##### Supplied records
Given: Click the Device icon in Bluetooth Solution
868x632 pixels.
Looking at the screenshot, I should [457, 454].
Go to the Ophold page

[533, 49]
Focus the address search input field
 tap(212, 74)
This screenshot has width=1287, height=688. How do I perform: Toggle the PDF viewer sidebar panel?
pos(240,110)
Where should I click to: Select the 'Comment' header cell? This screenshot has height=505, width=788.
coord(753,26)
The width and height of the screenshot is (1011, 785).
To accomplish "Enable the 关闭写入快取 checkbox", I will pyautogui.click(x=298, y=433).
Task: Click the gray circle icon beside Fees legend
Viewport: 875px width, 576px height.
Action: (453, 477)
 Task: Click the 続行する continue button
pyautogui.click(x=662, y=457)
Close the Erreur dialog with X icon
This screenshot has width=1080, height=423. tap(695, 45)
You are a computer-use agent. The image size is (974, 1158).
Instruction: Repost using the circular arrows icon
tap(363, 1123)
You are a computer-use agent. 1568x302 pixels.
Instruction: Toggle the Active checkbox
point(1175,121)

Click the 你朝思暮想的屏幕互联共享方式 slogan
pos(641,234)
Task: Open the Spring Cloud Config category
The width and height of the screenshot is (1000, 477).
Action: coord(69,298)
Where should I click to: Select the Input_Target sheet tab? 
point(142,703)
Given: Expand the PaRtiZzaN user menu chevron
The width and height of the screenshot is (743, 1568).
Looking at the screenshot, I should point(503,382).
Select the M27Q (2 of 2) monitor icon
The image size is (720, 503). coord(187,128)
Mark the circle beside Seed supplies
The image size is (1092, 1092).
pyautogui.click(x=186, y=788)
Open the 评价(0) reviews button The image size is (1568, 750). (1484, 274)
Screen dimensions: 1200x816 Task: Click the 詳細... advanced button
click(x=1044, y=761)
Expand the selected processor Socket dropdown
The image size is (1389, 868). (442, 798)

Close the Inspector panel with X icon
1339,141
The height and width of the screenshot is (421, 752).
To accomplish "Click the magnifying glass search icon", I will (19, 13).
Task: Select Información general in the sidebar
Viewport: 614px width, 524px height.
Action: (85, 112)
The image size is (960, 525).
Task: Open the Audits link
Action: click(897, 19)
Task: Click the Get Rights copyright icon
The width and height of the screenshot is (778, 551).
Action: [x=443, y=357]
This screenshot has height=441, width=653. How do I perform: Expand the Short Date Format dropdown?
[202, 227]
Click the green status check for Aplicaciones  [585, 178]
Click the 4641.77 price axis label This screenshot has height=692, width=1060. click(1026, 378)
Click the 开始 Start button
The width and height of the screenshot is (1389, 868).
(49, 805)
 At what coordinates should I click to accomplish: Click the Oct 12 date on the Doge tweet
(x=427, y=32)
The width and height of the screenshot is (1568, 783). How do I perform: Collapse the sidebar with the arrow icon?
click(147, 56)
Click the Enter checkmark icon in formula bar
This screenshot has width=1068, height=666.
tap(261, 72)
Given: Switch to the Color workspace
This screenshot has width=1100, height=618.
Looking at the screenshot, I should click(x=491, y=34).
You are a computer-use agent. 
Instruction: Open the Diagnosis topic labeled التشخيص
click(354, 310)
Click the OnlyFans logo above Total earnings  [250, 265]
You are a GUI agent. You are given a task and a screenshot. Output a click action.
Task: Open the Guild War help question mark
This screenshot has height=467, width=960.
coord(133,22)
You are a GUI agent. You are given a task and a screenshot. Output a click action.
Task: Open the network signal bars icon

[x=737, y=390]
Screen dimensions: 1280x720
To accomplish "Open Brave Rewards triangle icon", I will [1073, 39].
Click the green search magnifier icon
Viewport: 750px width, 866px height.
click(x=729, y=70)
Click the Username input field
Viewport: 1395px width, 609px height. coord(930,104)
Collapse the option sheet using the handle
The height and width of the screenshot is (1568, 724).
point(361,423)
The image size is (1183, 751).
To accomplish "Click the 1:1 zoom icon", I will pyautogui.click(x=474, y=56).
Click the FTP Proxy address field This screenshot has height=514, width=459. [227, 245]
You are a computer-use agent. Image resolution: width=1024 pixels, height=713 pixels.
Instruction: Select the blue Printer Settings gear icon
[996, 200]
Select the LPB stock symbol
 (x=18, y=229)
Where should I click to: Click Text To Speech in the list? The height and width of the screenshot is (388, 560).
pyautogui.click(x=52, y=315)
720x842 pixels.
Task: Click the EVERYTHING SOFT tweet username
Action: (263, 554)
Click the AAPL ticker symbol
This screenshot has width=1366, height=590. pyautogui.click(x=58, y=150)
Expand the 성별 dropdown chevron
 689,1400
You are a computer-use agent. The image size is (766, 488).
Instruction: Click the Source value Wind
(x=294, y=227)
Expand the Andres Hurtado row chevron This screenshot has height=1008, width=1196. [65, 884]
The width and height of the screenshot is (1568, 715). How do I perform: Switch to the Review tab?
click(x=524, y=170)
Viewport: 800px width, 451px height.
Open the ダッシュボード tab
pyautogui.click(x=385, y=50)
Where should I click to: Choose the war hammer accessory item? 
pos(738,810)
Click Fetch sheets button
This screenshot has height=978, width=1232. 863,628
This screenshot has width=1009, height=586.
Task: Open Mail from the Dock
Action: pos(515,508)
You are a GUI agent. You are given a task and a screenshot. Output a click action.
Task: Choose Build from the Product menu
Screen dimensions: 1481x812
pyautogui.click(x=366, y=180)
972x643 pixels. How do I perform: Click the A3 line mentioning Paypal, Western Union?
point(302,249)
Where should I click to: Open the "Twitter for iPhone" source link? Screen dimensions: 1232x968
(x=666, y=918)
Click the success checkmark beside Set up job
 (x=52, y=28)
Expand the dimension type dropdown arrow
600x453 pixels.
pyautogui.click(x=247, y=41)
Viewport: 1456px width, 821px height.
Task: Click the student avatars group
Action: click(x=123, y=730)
##########
-- Your instructions --
Show, from the entries above, every line that includes the string "circle".

-- Reply to the task --
Task: Click the gray circle icon beside Fees legend
Mark the circle beside Seed supplies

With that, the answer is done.